### Source document
━━━━━━━━━━━━━━━━━━━━

INSERT INTO room_bookings (room_id, during)
VALUES (101, '[2026-04-14 11:00, 2026-04-14 12:00)');

-- Query: which bookings overlap a given window? GiST answers in log time.
EXPLAIN ANALYZE
SELECT id, room_id, during
FROM room_bookings
WHERE during && '[2026-04-14 10:45, 2026-04-14 11:15)'::tsrange;

-- Sample output (abbreviated):
-- Index Scan using room_bookings_room_id_during_excl on room_bookings
--   Index Cond: (during && '[2026-04-14 10:45:00, 2026-04-14 11:15:00)'::tsrange)
-- Returns: id=1 (10:00-11:00) and id=3 (11:00-12:00) if 11:00 boundary overlaps;
-- with [11:00,12:00) and (...,11:15) the overlap is computed correctly.

For PostGIS, the same pattern applies with CREATE INDEX ... USING GIST (geom) and queries like WHERE geom && ST_MakeEnvelope(...) or ORDER BY geom <-> ST_MakePoint(...) LIMIT 10. The KNN ordering (<->) is one of GiST's killer features — it walks the tree in distance order and stops as soon as LIMIT is satisfied.

Hash — Equality-Only, Smaller Than B-Tree

Hash indexes do exactly one thing: they map a key through a hash function to a bucket, and the bucket points at the matching rows. There is no ordering, no range support, no LIKE, no ORDER BY acceleration. In exchange for that narrowness, hash indexes are typically smaller than B-tree for the same column and offer O(1) average lookup instead of O(log n).

Before PostgreSQL 10, hash indexes were not WAL-logged, which made them unsafe for crash recovery and effectively unused. Since PostgreSQL 10 they are crash-safe and replicated, and they are a legitimate choice when:

You only ever query the column with = (no <, >, BETWEEN, LIKE, or ORDER BY)
The column holds long, opaque values (UUIDs, session tokens, content hashes) where B-tree would store the full key in every internal node
You want to save disk space on a very large lookup table

The trade-off: you lose every operator that is not equality. If a single query later needs to sort or range-scan that column, the hash index cannot help. Most teams default to B-tree for this reason — it is "good enough at equality" and stays useful when requirements change. Hash is a deliberate optimization, not a default.

━━━━━━━━━━━━━━━━━━━━

### Objective
From the PostgreSQL indexing passage above, pull out word for word the stretch that begins at "-- Returns: id=1" and ends with "LIMIT is satisfied.".

### Given data
━━━━━━━━━━━━━━━━━━━━

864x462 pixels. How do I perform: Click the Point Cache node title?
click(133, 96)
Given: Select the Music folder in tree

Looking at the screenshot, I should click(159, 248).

━━━━━━━━━━━━━━━━━━━━

### Solution for this task
-- Returns: id=1 (10:00-11:00) and id=3 (11:00-12:00) if 11:00 boundary overlaps;
-- with [11:00,12:00) and (...,11:15) the overlap is computed correctly.

For PostGIS, the same pattern applies with CREATE INDEX ... USING GIST (geom) and queries like WHERE geom && ST_MakeEnvelope(...) or ORDER BY geom <-> ST_MakePoint(...) LIMIT 10. The KNN ordering (<->) is one of GiST's killer features — it walks the tree in distance order and stops as soon as LIMIT is satisfied.